* **Your tasks**
[1] Please rewrite the LuAG:Ce ceramic text from "Recently, a research" up to and including "Journal of Luminescence.", replacing "traditional" with "conventional".
[2] According to the LuAG:Ce ceramic text, after how much gamma-ray radiation do the light yield and transmittance of LuAG:Ce ceramic remain almost unchanged?

* **Selected text**
....................

Divalent ion co-doping improves the scintillation performance of LuAG:Ce ceramic

Update time: 2019-09-24

Scintillator can absorb high-energy particles and emit low-energy photons, and has been applied in many high energy physics (HEP) experiments. As the core material of electromagnetic calorimeters, the performance of scintillators will greatly affect the detection efficiency. In order to meet the requirements of HEP experiments, scintillators should have high density, fast decay time, good radiation damage resistance, and small slow component contamination. Lu3Al5O12:Ce (LuAG:Ce) is a very competitive scintillator with high density (6.73g/cm3), fast scintillation decay time (~60ns) and high theoretical light yield (LY) (~60,000 ph/MeV). Further, the light yield and transmittance of LuAG:Ce ceramic remain almost unchanged after 220 Mrad gamma-ray radiation, indicating that the Ce3+ activated LuAG ceramic is a promising material for HEP experiments. However, some defects in LuAG:Ce scintillators, such as anti-site defects, are the main reasons for the slow component, which have largely limited the performance of scintillator.

Recently, a research team led by Professor ZHANG Long from Shanghai Institute of Optics and Fine Mechanics of the Chinese Academy of Sciences has successfully fabricated a fast Ce3+ and Ca2+ co-doped LuAG scintillation ceramic by traditional solid-state reaction method. The result was published on Journal of Luminescence.

....................

* **Collected material**
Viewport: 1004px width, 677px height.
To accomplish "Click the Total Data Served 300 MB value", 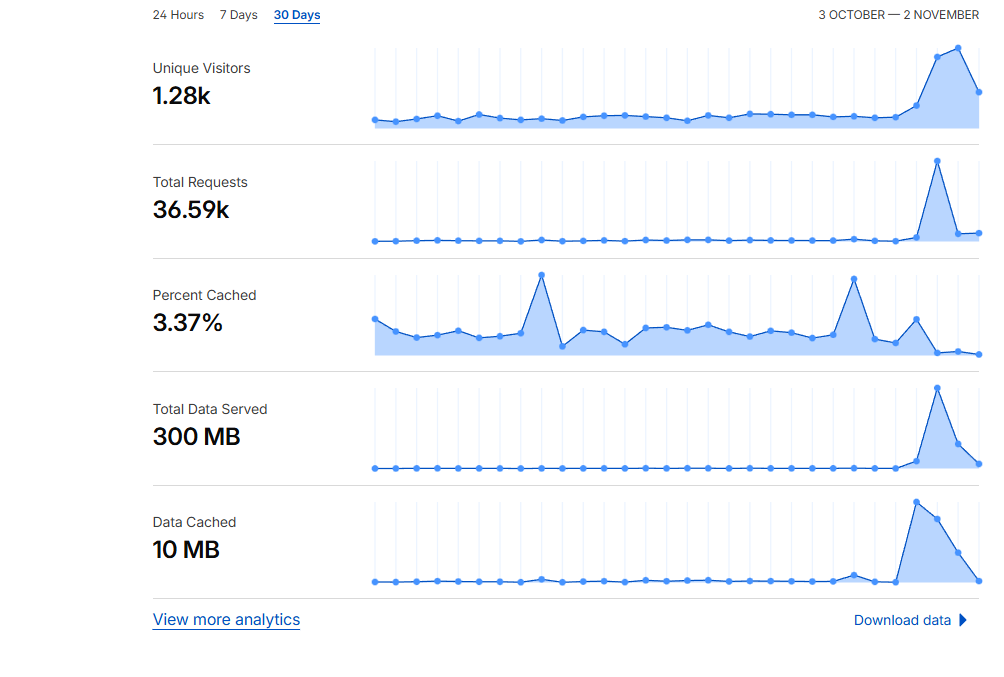I will [196, 437].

....................

* **Solutions by task**
[1]
Recently, a research team led by Professor ZHANG Long from Shanghai Institute of Optics and Fine Mechanics of the Chinese Academy of Sciences has successfully fabricated a fast Ce3+ and Ca2+ co-doped LuAG scintillation ceramic by conventional solid-state reaction method. The result was published on Journal of Luminescence.

[2] 220 Mrad